Too Fine or Too Coarse? The Goldilocks Composition of Data Complexity for Robust Left-Right Eye-Tracking Classifiers

TL;DR

This study investigates the optimal combination of fine- and coarse-grain EEG data for training robust eye-tracking classifiers, finding that a mixed dataset leaning towards finer-grain data enhances performance under distributional shifts.

Contribution

It introduces a mixed data training approach for EEG-ET classifiers and identifies the optimal data composition for robustness against distributional shifts.

Findings

Mixed datasets outperform single-type datasets in robustness.

Leaning towards finer-grain data improves classifier accuracy.
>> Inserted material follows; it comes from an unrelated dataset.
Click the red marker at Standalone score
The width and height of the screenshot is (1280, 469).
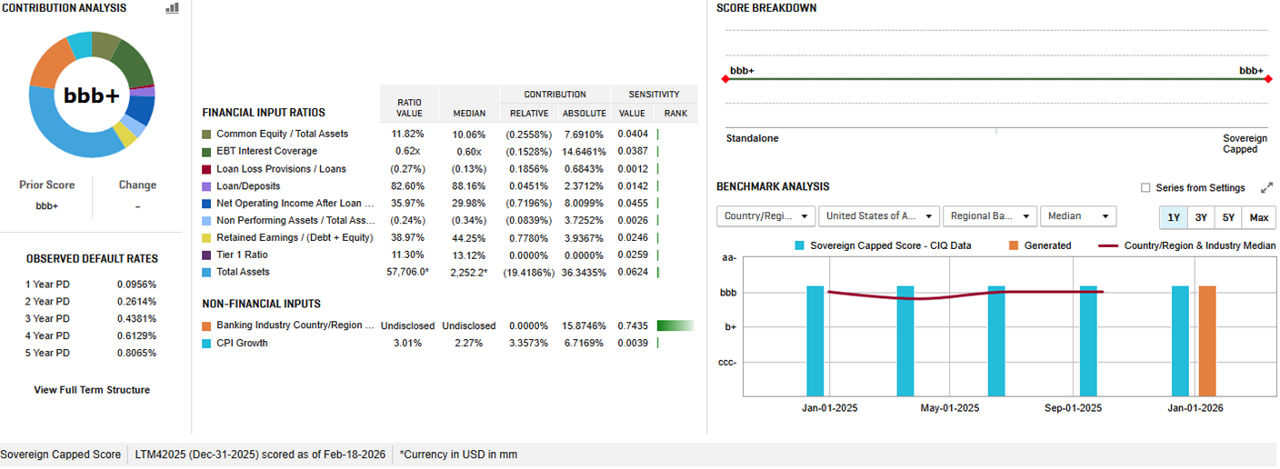point(725,79)
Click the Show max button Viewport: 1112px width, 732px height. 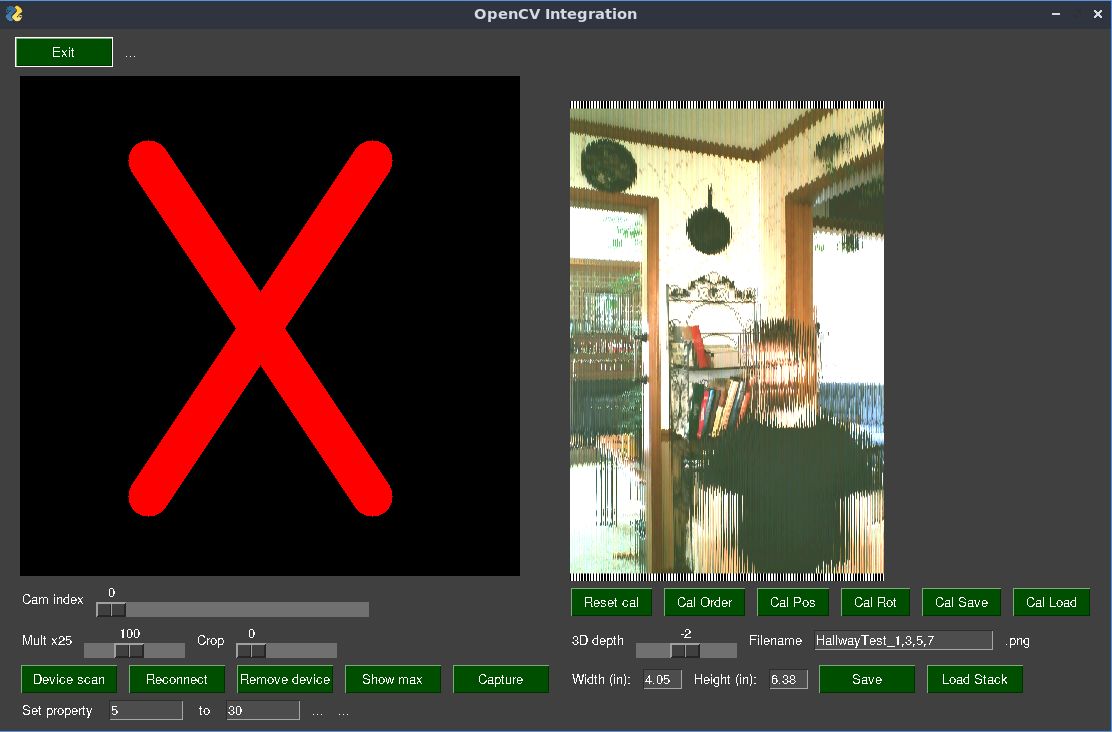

Optimal data composition balances fine- and coarse-grain data.

Abstract

The differences in distributional patterns between benchmark data and real-world data have been one of the main challenges of using electroencephalogram (EEG) signals for eye-tracking (ET) classification. Therefore, increasing the robustness of machine learning models in predicting eye-tracking positions from EEG data is integral for both research and consumer use. Previously, we compared the performance of classifiers trained solely on finer-grain data to those trained solely on coarse-grain. Results indicated that despite the overall improvement in robustness, the performance of the fine-grain trained models decreased, compared to coarse-grain trained models, when the testing and training set contained the same distributional patterns \cite{vectorbased}. This paper aims to address this case by training models using datasets of mixed data complexity to determine the ideal distribution of fine- and coarse-grain data. We train machine learning models utilizing a mixed dataset composed of both fine- and coarse-grain data and then compare the accuracies to models trained using solely fine- or coarse-grain data. For our purposes, finer-grain data refers to data collected using more complex methods whereas coarser-grain data refers to data collected using more simple methods. We apply covariate distributional shifts to test for the susceptibility of each training set. Our results indicated that the optimal training dataset for EEG-ET classification is not composed of solely fine- or coarse-grain data, but rather a mix of the two, leaning towards finer-grain.